SeaSonic's site says that if the motherboard has a fault, the power supply won't power up. Do you have another motherboard to test? Isolate the faulty component.

They also say that their power supplies have 60 month warrantees, so if there's something wrong with it, you may be able to get it replaced. You should go to seasonic.com and then call them.
posted by Mad_Carew at 9:49 PM on May 9, 2011


Response by poster: I have another motherboard but I hate to go through the pain of cleaning and reapplying thermal grease and such since this is my only CPU/heatsink. Is that really necessary? The motherboard was working great with the same device shortly prior to this.
posted by drpynchon at 9:55 PM on May 9, 2011


Do you have a power supply tester? They're like $10-20 and very handy for this. In my experience, motherboards fry far more frequently than power supplies, and if it's a new MB it may just be defective.
posted by kavasa at 10:22 PM on May 9, 2011


Response by poster: I went ahead and switched to a backup board and the PSU didn't work there either. I think I'm going to get in touch w SeaSonic.
posted by drpynchon at 10:37 PM on May 9, 2011


You can test the power supply by shorting the green wire to a black wire on the motherboard connector with a piece of wire (which fakes the "power on" signal from the motherboard). Unplug everything else when you try this, of course.
posted by neckro23 at 10:55 PM on May 9, 2011


Is it time for a new PSU and how could I have bricked this by plugging in a few SATA cables and an additional modular power cord?

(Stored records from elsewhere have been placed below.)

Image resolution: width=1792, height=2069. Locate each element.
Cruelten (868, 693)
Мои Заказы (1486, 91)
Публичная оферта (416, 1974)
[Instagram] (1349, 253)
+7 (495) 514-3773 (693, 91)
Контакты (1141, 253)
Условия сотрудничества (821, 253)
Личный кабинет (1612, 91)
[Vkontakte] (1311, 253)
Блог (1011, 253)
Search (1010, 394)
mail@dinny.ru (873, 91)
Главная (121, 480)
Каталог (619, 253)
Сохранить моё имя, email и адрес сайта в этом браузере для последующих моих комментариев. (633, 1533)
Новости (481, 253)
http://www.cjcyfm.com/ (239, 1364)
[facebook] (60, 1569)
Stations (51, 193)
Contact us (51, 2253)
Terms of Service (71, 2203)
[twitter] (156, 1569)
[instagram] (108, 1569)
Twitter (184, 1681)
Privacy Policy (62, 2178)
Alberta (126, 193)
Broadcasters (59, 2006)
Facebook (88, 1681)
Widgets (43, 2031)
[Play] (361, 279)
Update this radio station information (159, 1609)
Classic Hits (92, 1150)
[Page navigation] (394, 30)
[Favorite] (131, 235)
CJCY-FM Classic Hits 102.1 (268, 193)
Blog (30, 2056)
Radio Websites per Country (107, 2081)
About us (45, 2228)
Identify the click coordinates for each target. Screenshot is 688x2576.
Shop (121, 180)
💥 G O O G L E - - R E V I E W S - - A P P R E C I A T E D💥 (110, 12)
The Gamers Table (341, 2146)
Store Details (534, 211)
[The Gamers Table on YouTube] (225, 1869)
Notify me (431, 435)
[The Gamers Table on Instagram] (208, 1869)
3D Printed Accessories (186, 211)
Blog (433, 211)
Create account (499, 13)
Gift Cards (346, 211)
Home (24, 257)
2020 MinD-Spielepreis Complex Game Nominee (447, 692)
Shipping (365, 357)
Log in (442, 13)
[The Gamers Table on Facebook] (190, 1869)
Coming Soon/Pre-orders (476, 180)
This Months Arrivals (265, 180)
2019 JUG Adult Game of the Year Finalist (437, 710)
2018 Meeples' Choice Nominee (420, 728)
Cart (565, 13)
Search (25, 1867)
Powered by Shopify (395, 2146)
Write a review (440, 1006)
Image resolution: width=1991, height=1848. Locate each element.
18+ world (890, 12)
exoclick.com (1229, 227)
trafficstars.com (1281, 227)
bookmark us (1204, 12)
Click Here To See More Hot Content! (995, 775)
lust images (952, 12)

The total wattage your system (as listed) could take is only around 350-400W, and that's if everything is running max. You weren't pulling near that wattage on boot. Seasonic is also a known good PSU manufacturer; they OEM a lot of PSUs. It really sounds like it just died, you didn't kill it with anything you did.
posted by Mister Fabulous at 12:07 AM on May 10, 2011


For the record, you should be able to get POST beeps out of a motherboard without plugging in a cpu or any other components.
posted by rhizome at 12:38 AM on May 10, 2011


If everything was working prior to you adding another couple of hard drives, its possible you've just knocked a connection out while you were fiddling. Before buying new components etc. Try disconnecting everything and reconnecting it. I've had it happen plenty of times that everything looks fine and connected but its not working, then you unplug it properly and plug it back in and it works.
posted by missmagenta at 12:51 AM on May 10, 2011


Also - have you tried unplugging the power cable at the socket and unplugging it from the PSU? I've had PSUs that seem to have a sort of fail-safe that makes them non-functional after a problem until you disconnect it completely and reconnect it.
posted by missmagenta at 12:53 AM on May 10, 2011


When you're replugging everything, test it just before you add back that final pair of HDDs. That's when the lights went out the first time.
posted by TruncatedTiller at 3:45 AM on May 10, 2011


Response by poster: Borrowed a different PSU and everything else works fine. SeaSonic is going to replace this thing. I do wonder if I somehow shorted something in it but who knows. Their service is great. Thanks everybody.